Alerte en Amazonie : l’exploitation minière menace plus de 110 hectares de zones protégées

La minière progresse rapidement sur les écosystèmes uniques de l’Amazonie équatorienne, menaçant les zones protégées qui sont fondamentales pour la biodiversité. Un rapport récent de la Fondation EcoCiencia souligne l’expansion de l’extraction de l’or dans la province de Zamora Chinchipe, un lieu crucial pour la conservation des espèces et des ressources naturelles.

Impact de l’exploitation minière en Amazonie : zones protégées en danger

L’exploitation minière illégale continue d’affecter des zones de grande valeur écologique, même à l’intérieur des zones protégées. Basé sur l’analyse d’images satellites et de drones, le rapport révèle la pression croissante sur ces enclaves naturelles qui sont essentielles pour l’écosystème du sud de l’Équateur.

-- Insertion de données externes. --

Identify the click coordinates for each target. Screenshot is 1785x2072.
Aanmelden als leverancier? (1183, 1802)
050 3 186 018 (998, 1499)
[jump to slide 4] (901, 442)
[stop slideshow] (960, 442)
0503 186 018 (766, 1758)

Les résultats indiquent qu’environ 111 hectares ont été perturbés par des activités minières de 2011 à 2025. Des sites comme le Parc National Podocarpus et la Réserve Biologique Cerro Plateado sont parmi les plus touchés.

Cette avancée minière représente une menace significative pour la biodiversité, affectant des espèces emblématiques comme le jaguar, le tapir et l’ours à lunettes, qui dépendent de ces habitats pour leur survie.

Entre août 2023 et décembre 2025, 44 hectares ont été identifiés comme impactés dans le Parc National Podocarpus, ce qui a conduit à des actions contre les camps illégaux dans la zone.

En plus de la déforestation, le rapport souligne l’impact sur le fleuve Loyola, crucial pour les forêts de nuages et les páramos andins. L’exploitation minière illégale génère également de la déforestation, de l’érosion du sol et la formation de bassins de sédiments, compromettant la qualité de l’écosystème.

Le rapport souligne que 92 % des zones affectées se trouvent en dehors des concessions minières légales, ce qui suggère la présence d’opérations minières irrégulières.

La situation à Zamora Chinchipe est critique, avec une augmentation des zones impactées de 5 hectares en 1995 à plus de 6 800 hectares en 2024, mettant en évidence l’expansion incontrôlée de cette activité.

Pour relever ces défis, le rapport recommande de renforcer la surveillance environnementale grâce à des technologies avancées, telles que des images satellites et des drones, pour détecter et contrôler les activités minières illicites.

Protéger ces joyaux naturels est vital non seulement pour l’Équateur, mais aussi pour la région amazonienne dans son ensemble, en raison de son importance pour l’équilibre écologique global.